## EXERCISE PROMPT
Reproduce every line of the listing below word for word, omitting the pictures.

## PROVIDED DATA
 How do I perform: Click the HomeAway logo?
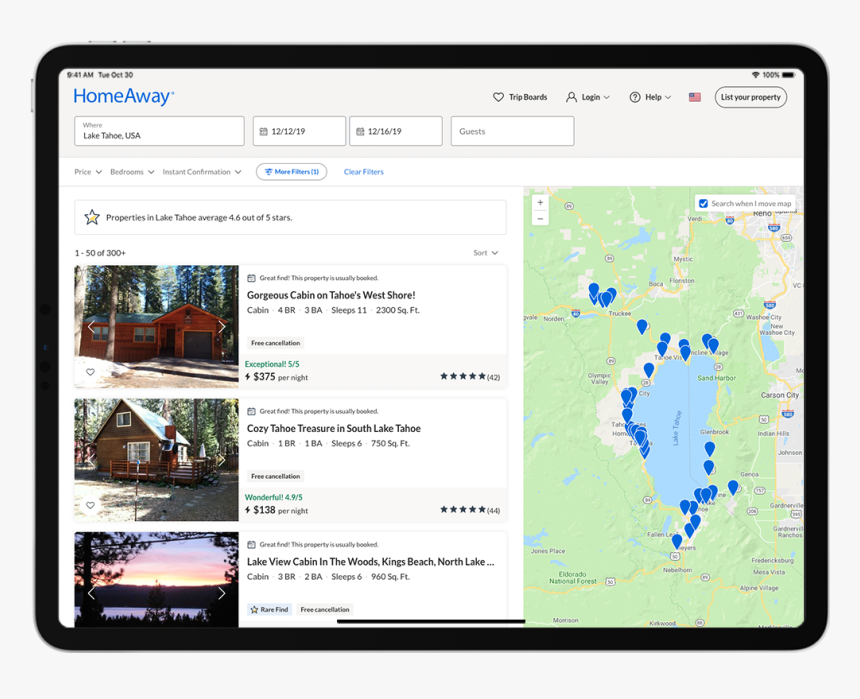(124, 97)
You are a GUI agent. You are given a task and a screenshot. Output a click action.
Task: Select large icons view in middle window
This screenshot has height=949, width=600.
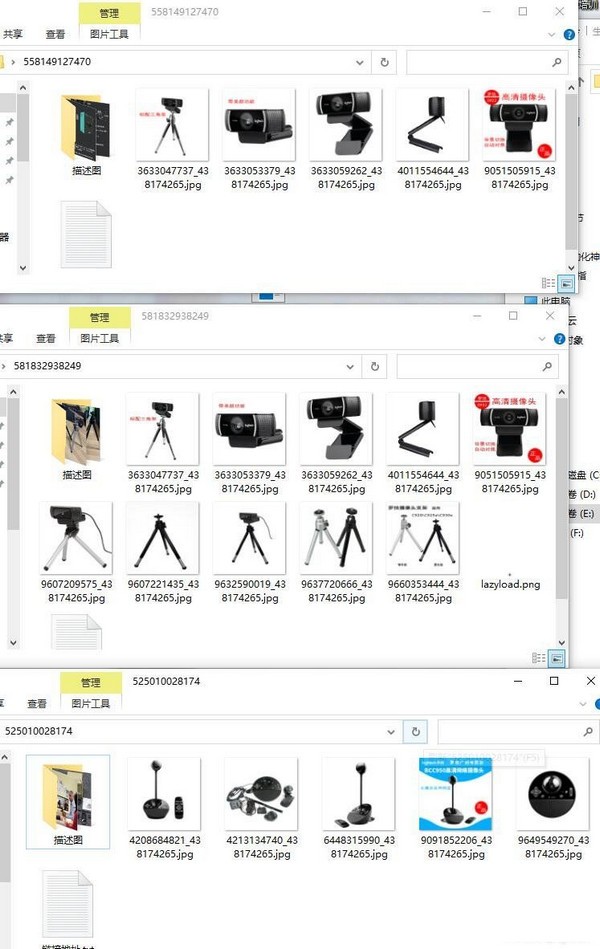(x=557, y=658)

## FULL OUTPUT
 How do I perform: Click the HomeAway logo?
(124, 97)
You are a GUI agent. You are given a task and a screenshot. Output a click action.
Task: Select large icons view in middle window
This screenshot has height=949, width=600.
(x=557, y=658)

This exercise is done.